■ **Task inputs**
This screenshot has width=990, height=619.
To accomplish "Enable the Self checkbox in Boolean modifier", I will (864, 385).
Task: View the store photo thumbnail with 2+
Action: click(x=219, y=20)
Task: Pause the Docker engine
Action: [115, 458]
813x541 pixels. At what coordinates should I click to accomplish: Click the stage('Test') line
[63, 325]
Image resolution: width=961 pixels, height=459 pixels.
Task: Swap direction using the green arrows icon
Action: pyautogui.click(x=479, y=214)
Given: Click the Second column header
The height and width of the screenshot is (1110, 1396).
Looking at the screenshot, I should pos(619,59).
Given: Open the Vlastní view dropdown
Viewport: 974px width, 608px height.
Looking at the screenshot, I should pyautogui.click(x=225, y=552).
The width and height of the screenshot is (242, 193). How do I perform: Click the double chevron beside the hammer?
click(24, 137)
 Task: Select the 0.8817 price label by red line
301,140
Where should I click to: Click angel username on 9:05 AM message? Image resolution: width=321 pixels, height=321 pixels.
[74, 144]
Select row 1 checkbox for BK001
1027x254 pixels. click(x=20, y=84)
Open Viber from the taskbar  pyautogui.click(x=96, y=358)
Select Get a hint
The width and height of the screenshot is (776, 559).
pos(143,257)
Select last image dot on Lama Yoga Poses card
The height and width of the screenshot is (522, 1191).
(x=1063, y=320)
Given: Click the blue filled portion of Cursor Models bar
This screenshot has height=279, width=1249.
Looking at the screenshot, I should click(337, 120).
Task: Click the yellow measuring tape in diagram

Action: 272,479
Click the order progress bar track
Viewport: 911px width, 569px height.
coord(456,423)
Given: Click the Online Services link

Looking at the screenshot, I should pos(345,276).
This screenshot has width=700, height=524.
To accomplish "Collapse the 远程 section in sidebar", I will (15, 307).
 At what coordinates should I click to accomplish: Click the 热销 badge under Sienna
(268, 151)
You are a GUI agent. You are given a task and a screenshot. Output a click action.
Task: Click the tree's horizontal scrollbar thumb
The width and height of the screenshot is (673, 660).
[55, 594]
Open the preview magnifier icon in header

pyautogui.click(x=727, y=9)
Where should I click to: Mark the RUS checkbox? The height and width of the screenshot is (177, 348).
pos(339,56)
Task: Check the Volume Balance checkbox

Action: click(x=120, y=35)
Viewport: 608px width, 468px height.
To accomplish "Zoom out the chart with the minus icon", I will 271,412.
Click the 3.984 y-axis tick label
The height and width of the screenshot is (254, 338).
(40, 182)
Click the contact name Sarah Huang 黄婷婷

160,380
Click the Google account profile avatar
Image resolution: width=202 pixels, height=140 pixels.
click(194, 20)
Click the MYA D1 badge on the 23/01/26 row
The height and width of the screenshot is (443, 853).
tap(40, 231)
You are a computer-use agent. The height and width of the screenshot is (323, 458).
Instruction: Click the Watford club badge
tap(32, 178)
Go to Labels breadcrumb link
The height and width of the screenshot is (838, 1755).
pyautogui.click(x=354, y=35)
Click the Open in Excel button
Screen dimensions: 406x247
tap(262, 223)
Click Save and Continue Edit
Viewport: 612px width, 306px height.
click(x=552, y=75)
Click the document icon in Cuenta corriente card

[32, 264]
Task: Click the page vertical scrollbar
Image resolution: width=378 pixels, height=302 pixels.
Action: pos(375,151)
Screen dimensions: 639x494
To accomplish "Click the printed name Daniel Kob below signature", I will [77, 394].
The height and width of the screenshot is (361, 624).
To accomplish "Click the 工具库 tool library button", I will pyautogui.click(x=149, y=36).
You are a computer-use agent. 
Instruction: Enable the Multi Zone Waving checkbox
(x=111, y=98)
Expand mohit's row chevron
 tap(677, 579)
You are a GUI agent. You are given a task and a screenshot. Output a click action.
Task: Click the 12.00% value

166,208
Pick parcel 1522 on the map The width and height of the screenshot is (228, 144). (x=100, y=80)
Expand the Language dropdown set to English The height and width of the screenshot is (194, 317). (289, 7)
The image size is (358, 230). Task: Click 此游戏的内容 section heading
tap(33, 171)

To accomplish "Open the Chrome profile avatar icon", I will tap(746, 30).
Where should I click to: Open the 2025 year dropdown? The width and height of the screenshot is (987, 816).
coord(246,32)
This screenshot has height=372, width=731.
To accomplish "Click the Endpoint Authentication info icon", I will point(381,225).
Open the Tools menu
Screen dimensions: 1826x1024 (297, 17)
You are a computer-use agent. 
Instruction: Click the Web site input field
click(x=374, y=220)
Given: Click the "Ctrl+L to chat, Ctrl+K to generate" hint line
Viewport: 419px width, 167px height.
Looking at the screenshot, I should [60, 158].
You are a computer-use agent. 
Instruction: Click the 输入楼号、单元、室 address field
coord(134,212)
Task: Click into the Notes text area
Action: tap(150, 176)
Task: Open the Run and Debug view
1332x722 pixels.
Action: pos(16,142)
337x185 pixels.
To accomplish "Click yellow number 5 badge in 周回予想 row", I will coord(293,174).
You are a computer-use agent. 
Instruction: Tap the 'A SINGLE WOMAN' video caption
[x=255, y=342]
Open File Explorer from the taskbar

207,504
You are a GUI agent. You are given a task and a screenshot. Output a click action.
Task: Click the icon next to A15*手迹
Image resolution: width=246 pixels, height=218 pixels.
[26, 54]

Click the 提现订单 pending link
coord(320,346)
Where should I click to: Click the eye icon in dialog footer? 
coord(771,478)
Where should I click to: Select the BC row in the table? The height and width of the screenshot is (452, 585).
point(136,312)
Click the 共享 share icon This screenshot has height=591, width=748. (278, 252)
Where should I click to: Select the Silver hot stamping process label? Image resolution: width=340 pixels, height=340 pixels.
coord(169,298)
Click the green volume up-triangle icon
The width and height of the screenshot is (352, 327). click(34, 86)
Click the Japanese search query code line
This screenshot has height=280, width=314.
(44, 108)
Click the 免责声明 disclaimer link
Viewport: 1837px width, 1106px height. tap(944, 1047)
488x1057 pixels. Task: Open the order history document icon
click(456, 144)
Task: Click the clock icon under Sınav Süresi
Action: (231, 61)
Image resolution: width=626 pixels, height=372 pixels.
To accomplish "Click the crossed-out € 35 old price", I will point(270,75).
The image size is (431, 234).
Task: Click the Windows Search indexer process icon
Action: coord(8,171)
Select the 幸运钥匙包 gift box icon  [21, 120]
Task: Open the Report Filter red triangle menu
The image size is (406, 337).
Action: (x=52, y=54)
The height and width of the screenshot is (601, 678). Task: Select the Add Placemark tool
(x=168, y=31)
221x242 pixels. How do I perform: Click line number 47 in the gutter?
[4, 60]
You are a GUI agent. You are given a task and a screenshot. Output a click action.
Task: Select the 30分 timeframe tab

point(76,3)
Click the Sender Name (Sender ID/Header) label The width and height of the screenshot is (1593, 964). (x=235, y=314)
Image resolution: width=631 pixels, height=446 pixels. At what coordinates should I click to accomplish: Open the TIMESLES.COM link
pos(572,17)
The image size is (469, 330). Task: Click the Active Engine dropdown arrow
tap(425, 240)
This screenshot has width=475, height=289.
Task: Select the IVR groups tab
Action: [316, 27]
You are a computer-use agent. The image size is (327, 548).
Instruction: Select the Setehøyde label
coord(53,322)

■ **Action item**
Each line of the data should be given back exactly.

■ **Answer section**
This screenshot has width=990, height=619.
To accomplish "Enable the Self checkbox in Boolean modifier", I will (864, 385).
Task: View the store photo thumbnail with 2+
Action: click(x=219, y=20)
Task: Pause the Docker engine
Action: [115, 458]
813x541 pixels. At what coordinates should I click to accomplish: Click the stage('Test') line
[63, 325]
Image resolution: width=961 pixels, height=459 pixels.
Task: Swap direction using the green arrows icon
Action: pyautogui.click(x=479, y=214)
Given: Click the Second column header
The height and width of the screenshot is (1110, 1396).
Looking at the screenshot, I should pos(619,59).
Given: Open the Vlastní view dropdown
Viewport: 974px width, 608px height.
Looking at the screenshot, I should pyautogui.click(x=225, y=552).
The width and height of the screenshot is (242, 193). How do I perform: Click the double chevron beside the hammer?
click(24, 137)
 Task: Select the 0.8817 price label by red line
301,140
Where should I click to: Click angel username on 9:05 AM message? Image resolution: width=321 pixels, height=321 pixels.
[74, 144]
Select row 1 checkbox for BK001
1027x254 pixels. click(x=20, y=84)
Open Viber from the taskbar  pyautogui.click(x=96, y=358)
Select Get a hint
The width and height of the screenshot is (776, 559).
pos(143,257)
Select last image dot on Lama Yoga Poses card
The height and width of the screenshot is (522, 1191).
(x=1063, y=320)
Given: Click the blue filled portion of Cursor Models bar
This screenshot has height=279, width=1249.
Looking at the screenshot, I should click(337, 120).
Task: Click the yellow measuring tape in diagram

Action: 272,479
Click the order progress bar track
Viewport: 911px width, 569px height.
coord(456,423)
Given: Click the Online Services link

Looking at the screenshot, I should pos(345,276).
This screenshot has width=700, height=524.
To accomplish "Collapse the 远程 section in sidebar", I will (15, 307).
 At what coordinates should I click to accomplish: Click the 热销 badge under Sienna
(268, 151)
You are a GUI agent. You are given a task and a screenshot. Output a click action.
Task: Click the tree's horizontal scrollbar thumb
The width and height of the screenshot is (673, 660).
[55, 594]
Open the preview magnifier icon in header

pyautogui.click(x=727, y=9)
Where should I click to: Mark the RUS checkbox? The height and width of the screenshot is (177, 348).
pos(339,56)
Task: Check the Volume Balance checkbox

Action: click(x=120, y=35)
Viewport: 608px width, 468px height.
To accomplish "Zoom out the chart with the minus icon", I will 271,412.
Click the 3.984 y-axis tick label
The height and width of the screenshot is (254, 338).
(40, 182)
Click the contact name Sarah Huang 黄婷婷

160,380
Click the Google account profile avatar
Image resolution: width=202 pixels, height=140 pixels.
click(194, 20)
Click the MYA D1 badge on the 23/01/26 row
The height and width of the screenshot is (443, 853).
tap(40, 231)
You are a computer-use agent. The height and width of the screenshot is (323, 458).
Instruction: Click the Watford club badge
tap(32, 178)
Go to Labels breadcrumb link
The height and width of the screenshot is (838, 1755).
pyautogui.click(x=354, y=35)
Click the Open in Excel button
Screen dimensions: 406x247
tap(262, 223)
Click Save and Continue Edit
Viewport: 612px width, 306px height.
click(x=552, y=75)
Click the document icon in Cuenta corriente card

[32, 264]
Task: Click the page vertical scrollbar
Image resolution: width=378 pixels, height=302 pixels.
Action: pos(375,151)
Screen dimensions: 639x494
To accomplish "Click the printed name Daniel Kob below signature", I will [77, 394].
The height and width of the screenshot is (361, 624).
To accomplish "Click the 工具库 tool library button", I will pyautogui.click(x=149, y=36).
You are a computer-use agent. 
Instruction: Enable the Multi Zone Waving checkbox
(x=111, y=98)
Expand mohit's row chevron
 tap(677, 579)
You are a GUI agent. You are given a task and a screenshot. Output a click action.
Task: Click the 12.00% value

166,208
Pick parcel 1522 on the map The width and height of the screenshot is (228, 144). (x=100, y=80)
Expand the Language dropdown set to English The height and width of the screenshot is (194, 317). (289, 7)
The image size is (358, 230). Task: Click 此游戏的内容 section heading
tap(33, 171)

To accomplish "Open the Chrome profile avatar icon", I will tap(746, 30).
Where should I click to: Open the 2025 year dropdown? The width and height of the screenshot is (987, 816).
coord(246,32)
This screenshot has height=372, width=731.
To accomplish "Click the Endpoint Authentication info icon", I will point(381,225).
Open the Tools menu
Screen dimensions: 1826x1024 (297, 17)
You are a computer-use agent. 
Instruction: Click the Web site input field
click(x=374, y=220)
Given: Click the "Ctrl+L to chat, Ctrl+K to generate" hint line
Viewport: 419px width, 167px height.
Looking at the screenshot, I should [60, 158].
You are a computer-use agent. 
Instruction: Click the 输入楼号、单元、室 address field
coord(134,212)
Task: Click into the Notes text area
Action: tap(150, 176)
Task: Open the Run and Debug view
1332x722 pixels.
Action: pos(16,142)
337x185 pixels.
To accomplish "Click yellow number 5 badge in 周回予想 row", I will coord(293,174).
You are a computer-use agent. 
Instruction: Tap the 'A SINGLE WOMAN' video caption
[x=255, y=342]
Open File Explorer from the taskbar

207,504
You are a GUI agent. You are given a task and a screenshot. Output a click action.
Task: Click the icon next to A15*手迹
Image resolution: width=246 pixels, height=218 pixels.
[26, 54]

Click the 提现订单 pending link
coord(320,346)
Where should I click to: Click the eye icon in dialog footer? 
coord(771,478)
Where should I click to: Select the BC row in the table? The height and width of the screenshot is (452, 585).
point(136,312)
Click the 共享 share icon This screenshot has height=591, width=748. (278, 252)
Where should I click to: Select the Silver hot stamping process label? Image resolution: width=340 pixels, height=340 pixels.
coord(169,298)
Click the green volume up-triangle icon
The width and height of the screenshot is (352, 327). click(34, 86)
Click the Japanese search query code line
This screenshot has height=280, width=314.
(44, 108)
Click the 免责声明 disclaimer link
Viewport: 1837px width, 1106px height. tap(944, 1047)
488x1057 pixels. Task: Open the order history document icon
click(456, 144)
Task: Click the clock icon under Sınav Süresi
Action: (231, 61)
Image resolution: width=626 pixels, height=372 pixels.
To accomplish "Click the crossed-out € 35 old price", I will point(270,75).
The image size is (431, 234).
Task: Click the Windows Search indexer process icon
Action: coord(8,171)
Select the 幸运钥匙包 gift box icon  [21, 120]
Task: Open the Report Filter red triangle menu
The image size is (406, 337).
Action: (x=52, y=54)
The height and width of the screenshot is (601, 678). Task: Select the Add Placemark tool
(x=168, y=31)
221x242 pixels. How do I perform: Click line number 47 in the gutter?
[4, 60]
You are a GUI agent. You are given a task and a screenshot. Output a click action.
Task: Select the 30分 timeframe tab

point(76,3)
Click the Sender Name (Sender ID/Header) label The width and height of the screenshot is (1593, 964). (x=235, y=314)
Image resolution: width=631 pixels, height=446 pixels. At what coordinates should I click to accomplish: Open the TIMESLES.COM link
pos(572,17)
The image size is (469, 330). Task: Click the Active Engine dropdown arrow
tap(425, 240)
This screenshot has width=475, height=289.
Task: Select the IVR groups tab
Action: [316, 27]
You are a computer-use agent. The image size is (327, 548).
Instruction: Select the Setehøyde label
coord(53,322)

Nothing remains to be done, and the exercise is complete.